| ENTRIES PROVIDED |
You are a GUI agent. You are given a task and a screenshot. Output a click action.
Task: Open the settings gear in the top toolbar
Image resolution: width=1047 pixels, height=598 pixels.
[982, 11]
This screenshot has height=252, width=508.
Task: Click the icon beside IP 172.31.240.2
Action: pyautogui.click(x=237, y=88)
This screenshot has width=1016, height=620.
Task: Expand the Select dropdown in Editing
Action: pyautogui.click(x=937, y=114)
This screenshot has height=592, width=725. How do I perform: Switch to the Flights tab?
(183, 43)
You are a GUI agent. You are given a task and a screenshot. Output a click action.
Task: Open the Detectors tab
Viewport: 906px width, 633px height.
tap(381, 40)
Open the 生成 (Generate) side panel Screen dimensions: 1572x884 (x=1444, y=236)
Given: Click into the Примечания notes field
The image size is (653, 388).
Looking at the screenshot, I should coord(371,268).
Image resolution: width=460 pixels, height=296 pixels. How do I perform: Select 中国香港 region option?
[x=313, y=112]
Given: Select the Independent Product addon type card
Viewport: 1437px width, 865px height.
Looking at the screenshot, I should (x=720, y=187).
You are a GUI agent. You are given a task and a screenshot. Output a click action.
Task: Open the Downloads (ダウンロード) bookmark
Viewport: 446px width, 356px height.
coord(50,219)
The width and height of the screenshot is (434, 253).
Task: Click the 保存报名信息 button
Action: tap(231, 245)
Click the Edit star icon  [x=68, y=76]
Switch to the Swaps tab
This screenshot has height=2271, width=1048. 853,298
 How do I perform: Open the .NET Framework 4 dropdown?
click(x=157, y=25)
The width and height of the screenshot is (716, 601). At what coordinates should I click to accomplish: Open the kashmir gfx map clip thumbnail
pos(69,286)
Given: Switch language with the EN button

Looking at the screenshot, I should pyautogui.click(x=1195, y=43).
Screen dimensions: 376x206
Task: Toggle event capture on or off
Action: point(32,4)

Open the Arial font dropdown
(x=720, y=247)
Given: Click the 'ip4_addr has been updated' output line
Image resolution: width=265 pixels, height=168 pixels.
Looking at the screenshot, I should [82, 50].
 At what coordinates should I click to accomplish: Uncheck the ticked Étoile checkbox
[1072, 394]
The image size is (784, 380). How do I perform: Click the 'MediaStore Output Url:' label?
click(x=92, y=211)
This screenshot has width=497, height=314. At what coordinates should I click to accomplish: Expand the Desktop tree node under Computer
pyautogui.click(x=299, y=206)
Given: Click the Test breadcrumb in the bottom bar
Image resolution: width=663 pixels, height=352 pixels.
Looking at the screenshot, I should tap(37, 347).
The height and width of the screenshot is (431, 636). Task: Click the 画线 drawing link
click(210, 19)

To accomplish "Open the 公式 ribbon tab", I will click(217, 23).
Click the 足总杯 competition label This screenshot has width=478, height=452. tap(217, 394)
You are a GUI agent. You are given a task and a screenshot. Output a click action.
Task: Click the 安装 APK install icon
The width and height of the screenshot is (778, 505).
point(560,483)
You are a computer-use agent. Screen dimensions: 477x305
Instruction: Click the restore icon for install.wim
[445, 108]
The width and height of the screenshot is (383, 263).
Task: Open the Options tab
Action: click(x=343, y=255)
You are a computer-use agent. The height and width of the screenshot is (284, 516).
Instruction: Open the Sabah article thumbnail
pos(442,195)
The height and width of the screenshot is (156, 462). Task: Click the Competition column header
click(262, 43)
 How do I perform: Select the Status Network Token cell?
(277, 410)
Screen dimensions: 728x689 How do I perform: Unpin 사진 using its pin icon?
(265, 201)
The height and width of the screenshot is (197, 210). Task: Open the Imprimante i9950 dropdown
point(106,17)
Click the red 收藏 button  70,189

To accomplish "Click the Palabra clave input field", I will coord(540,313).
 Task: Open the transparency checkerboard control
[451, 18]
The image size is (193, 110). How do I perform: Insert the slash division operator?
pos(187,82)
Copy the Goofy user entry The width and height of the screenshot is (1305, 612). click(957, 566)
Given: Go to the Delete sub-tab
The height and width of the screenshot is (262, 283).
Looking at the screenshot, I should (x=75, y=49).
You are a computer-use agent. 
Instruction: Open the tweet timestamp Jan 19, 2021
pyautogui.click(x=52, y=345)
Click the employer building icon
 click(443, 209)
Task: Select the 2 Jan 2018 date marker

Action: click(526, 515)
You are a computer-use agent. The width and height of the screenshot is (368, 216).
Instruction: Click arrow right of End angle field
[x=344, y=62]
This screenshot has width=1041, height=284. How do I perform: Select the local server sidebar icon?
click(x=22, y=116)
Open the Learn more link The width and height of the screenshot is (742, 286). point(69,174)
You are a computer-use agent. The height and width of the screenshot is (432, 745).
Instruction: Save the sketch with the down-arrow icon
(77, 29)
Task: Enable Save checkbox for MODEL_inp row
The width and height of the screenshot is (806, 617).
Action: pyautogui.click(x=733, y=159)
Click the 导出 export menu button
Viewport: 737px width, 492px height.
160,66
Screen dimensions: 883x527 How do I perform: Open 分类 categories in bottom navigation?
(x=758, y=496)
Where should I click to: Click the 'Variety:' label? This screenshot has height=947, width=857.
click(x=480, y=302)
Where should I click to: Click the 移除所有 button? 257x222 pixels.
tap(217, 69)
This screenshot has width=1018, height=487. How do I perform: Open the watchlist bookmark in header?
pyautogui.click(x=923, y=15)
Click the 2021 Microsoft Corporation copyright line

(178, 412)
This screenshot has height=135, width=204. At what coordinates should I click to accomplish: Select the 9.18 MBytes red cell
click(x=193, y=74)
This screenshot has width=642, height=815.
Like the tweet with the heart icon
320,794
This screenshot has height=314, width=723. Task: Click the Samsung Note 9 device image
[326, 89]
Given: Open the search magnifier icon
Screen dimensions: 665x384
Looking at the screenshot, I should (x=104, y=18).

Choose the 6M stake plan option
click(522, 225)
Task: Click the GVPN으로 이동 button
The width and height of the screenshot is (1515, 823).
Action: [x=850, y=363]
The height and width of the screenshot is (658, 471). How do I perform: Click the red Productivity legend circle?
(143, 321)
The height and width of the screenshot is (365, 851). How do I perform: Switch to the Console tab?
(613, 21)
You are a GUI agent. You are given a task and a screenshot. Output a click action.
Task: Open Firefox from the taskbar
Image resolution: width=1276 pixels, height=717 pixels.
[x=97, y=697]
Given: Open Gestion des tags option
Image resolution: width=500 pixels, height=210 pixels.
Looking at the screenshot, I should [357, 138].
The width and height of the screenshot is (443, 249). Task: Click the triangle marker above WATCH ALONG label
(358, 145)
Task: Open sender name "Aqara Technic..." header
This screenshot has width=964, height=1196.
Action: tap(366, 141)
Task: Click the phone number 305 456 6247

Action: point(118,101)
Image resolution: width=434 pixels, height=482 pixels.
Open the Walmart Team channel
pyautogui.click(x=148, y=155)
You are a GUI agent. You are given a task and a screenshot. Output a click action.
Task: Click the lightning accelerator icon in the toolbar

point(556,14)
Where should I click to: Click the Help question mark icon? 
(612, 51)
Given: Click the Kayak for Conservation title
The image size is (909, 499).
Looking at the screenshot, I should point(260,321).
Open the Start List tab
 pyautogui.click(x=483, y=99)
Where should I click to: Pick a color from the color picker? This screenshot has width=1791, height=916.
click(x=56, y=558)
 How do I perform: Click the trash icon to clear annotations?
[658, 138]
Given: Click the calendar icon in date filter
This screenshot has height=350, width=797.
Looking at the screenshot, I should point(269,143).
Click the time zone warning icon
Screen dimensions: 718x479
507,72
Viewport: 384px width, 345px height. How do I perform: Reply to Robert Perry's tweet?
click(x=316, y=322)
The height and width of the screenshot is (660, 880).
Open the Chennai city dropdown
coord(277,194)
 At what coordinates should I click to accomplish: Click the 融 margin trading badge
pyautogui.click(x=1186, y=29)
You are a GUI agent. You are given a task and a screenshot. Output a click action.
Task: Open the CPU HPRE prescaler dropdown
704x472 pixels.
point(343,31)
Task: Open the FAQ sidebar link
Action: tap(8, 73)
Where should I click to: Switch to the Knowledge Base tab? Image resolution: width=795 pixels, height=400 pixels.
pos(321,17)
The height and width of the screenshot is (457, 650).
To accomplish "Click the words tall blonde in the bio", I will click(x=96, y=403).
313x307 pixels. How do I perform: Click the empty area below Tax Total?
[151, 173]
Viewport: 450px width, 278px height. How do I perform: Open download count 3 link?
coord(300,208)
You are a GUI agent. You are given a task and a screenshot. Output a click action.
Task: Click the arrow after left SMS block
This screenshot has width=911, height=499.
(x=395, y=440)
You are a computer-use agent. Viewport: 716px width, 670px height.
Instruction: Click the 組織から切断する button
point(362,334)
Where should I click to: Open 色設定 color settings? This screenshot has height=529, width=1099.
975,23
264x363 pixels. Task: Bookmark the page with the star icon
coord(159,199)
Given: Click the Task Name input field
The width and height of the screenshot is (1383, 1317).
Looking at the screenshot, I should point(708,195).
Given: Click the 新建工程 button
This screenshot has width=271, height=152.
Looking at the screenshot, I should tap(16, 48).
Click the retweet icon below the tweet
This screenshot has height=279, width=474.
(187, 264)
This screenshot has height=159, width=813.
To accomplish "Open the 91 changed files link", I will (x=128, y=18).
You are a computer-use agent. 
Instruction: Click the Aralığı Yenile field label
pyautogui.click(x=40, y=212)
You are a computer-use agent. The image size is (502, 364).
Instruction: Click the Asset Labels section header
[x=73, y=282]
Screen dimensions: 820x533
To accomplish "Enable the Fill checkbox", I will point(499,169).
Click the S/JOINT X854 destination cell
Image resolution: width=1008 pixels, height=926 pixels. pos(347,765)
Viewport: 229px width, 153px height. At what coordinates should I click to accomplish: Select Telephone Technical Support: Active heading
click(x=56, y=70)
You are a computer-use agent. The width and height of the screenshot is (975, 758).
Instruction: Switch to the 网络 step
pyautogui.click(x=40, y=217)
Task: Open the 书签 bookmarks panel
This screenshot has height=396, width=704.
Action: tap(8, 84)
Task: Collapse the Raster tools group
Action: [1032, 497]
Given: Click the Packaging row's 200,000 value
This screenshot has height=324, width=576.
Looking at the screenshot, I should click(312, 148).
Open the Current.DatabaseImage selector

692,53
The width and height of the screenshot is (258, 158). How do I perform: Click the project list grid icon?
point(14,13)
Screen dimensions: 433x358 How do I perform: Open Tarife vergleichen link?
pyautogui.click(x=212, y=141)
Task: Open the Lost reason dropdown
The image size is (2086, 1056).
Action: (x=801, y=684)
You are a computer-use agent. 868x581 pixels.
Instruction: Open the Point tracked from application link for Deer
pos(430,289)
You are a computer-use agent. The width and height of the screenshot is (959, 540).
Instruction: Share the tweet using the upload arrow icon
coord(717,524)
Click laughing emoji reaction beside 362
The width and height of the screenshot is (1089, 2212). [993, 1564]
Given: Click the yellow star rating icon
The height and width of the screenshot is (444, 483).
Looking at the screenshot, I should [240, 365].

| WHAT TO PRODUCE |
After identifying the lines above that contain "input", copy each one.

| FINISHED TASK |
To accomplish "Click the Palabra clave input field", I will coord(540,313).
Given: Click the Task Name input field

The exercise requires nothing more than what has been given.